Moussa Zahran, bombadan zarar gören oturma odasında, başkente daha yakın sığınmak istedikleri sırada İsrail’in saldırısında öldürülmek üzere güney Lübnan’dan kaçan komşularının yasını tutuyor.
Beyrut’un yaklaşık 30 kilometre (20 mil) güneyindeki Barja kasabasının eteklerinde komşularının apartmanına Salı gecesi düzenlenen grevden bahseden 54 yaşındaki, “Ölümden kaçtılar, ancak bu onları burada yakaladı” dedi.
Grev, İsrail’in Eylül ayı sonlarında Hizbullah’a karşı kampanyasını yoğunlaştırmasının ardından güneyden kaçan ailelerin yaşadığı birinci kattaki bir daireye çarptı.
Lübnan Sağlık Bakanlığı’nın ilk raporuna göre 20 kişi hayatını kaybetti. Ancak bir sivil savunma yetkilisi AFP’YE verdiği demeçte, kurtarıcıların çoğu kadın ve çocuk olmak üzere enkazdan 30 ceset çıkardığını söyledi.
Zahran, komşularının yaklaşık altı hafta önce taşındığını söyledi. “Onlara sandalyeler, şilteler ve bulduklarımı verdim. Hepsi öldü. Çok üzgünüm.”
Zahran’ın kendi ailesi, grevin yan binadaki etkisinden kurtulamadı. Karısı ve oğlu, yaraları nedeniyle tedavi gören hastanede kalır.
“Uyuyacaktım ve oğlumu öperken etrafımdaki her şey havaya uçtu,” dedi afp’ye ayakları sargılı.
“Alevler bacaklarıma ulaştı ve ayak tabanlarım yandı… Karım ve oğlum yaralandı.”
Evinin arkasında, kurtarma ekipleri sabah saat 4’ten beri hayatta kalanlar için molozları araştırıyor.
Bir kurtarıcı, enkazı temizlemek için vinç çalışırken kıyafet ve ders kitaplarıyla dolu okul çantalarını alır.
Bir kurtarıcı afp’ye enkaz altında kaç kişinin kaldığının belirsiz olduğunu söyledi.

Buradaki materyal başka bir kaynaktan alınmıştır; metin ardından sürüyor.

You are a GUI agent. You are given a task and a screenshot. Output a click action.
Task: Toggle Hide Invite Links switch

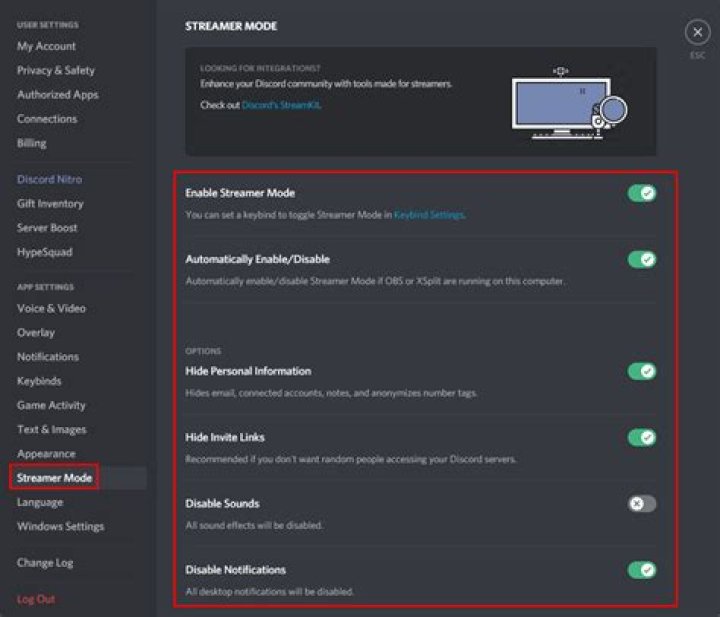click(x=641, y=437)
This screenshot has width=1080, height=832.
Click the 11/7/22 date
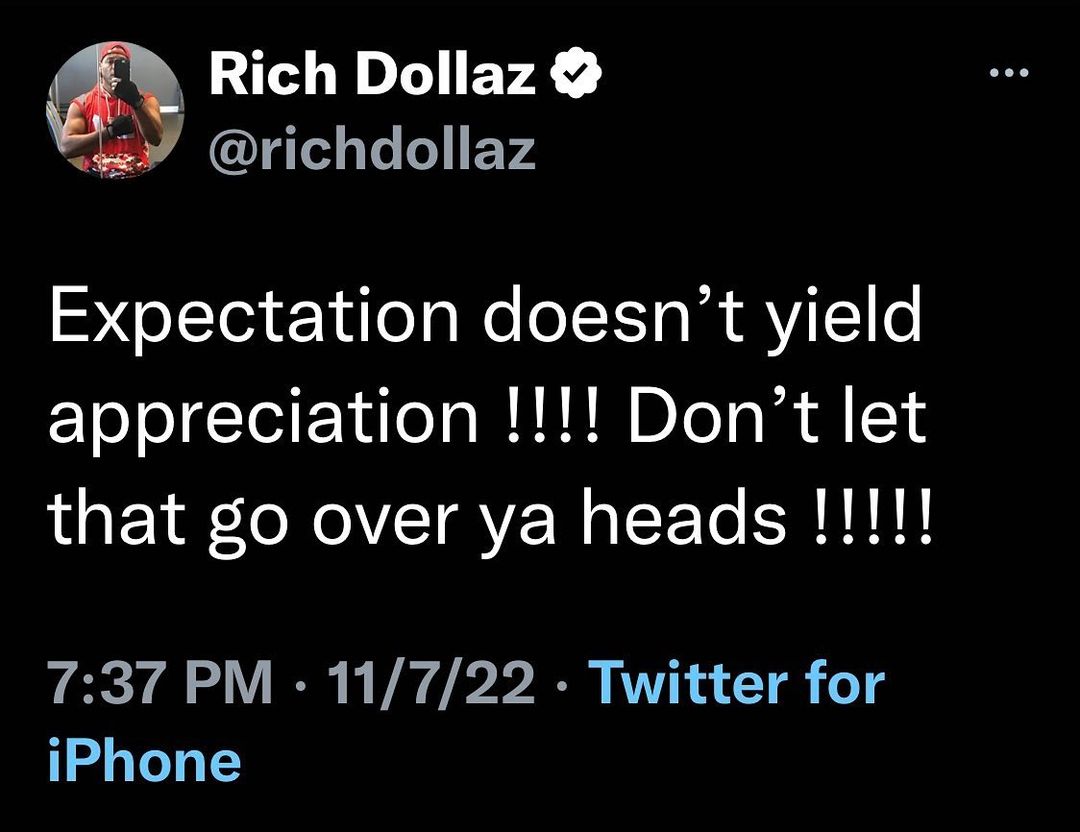pyautogui.click(x=434, y=685)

Komşular, vurulduğu sırada binada kaç kişinin bulunduğuna dair çelişkili açıklamalar yapmıştı.
“Merdivenlerde çocukların cesetlerini bulduk… ve her yerde vücut parçaları “dedi.
Dış duvardaki açık bir delik, dairelerden birinin oturma odasını ortaya çıkarır.
Barja belediye başkanı Hassan Saad, binada yerinden edilmiş üç ailenin yaşadığını söyledi.
Ancak 12 Ekim’de dört kişinin ölümüne ve 18kişinin yaralanmasına neden olan önceki bir İsrail saldırısına uğradı.
Chouf bölgesindeki en büyük şehirlerden biri olan Barja’nın savaş öncesi nüfusu 35.000 kişi ve yaklaşık 10.000 Suriyeli mülteciydi.
Belediye başkanı, bu sayının İsrail’in güneydeki bölgelere bombardımanı nedeniyle yerlerinden edilen 27.000’den fazla kişi tarafından arttığını söyledi.
Lübnanlı bir güvenlik kaynağı Salı gecesi AFP’YE verdiği demeçte, yerinden edilmiş ailelerden biriyle aynı köyden gelen bir Hizbullah ajanının öldürüldüğünü söyledi.
Barja’nın kriz birimi “hedef alınan veya tehlikede olan herkesi kasabadan uzaklaşmaya” çağırdı.
Yetkililere “durumu sakinleştirmeye, masum sivilleri korumaya ve İsrail düşmanının kışkırtmak istediği gerginliği hafifletmeye” çağrıda bulundu.”
İsrail zaman zaman Hizbullah kalelerinin dışında ölümcül grevler gerçekleştiriyor ve çoğu zaman yerlerinden edilmiş insanları barındıran binaları hedef alıyor.
Mahmud, Salı gecesi grevde hasar gören yakındaki bir binanın dışında ailesiyle birlikte oturuyor. Onlar da güneyden kaçtılar.
54 yaşındaki emekli asker, tam adını vermeyi reddederek, “Burada silahlı bir varlık yok, kendimizi güvende hissetmeliydik ama aniden her şey değişti” dedi.
“İsrail budur: korku ve ayrılık ekmek istiyor.”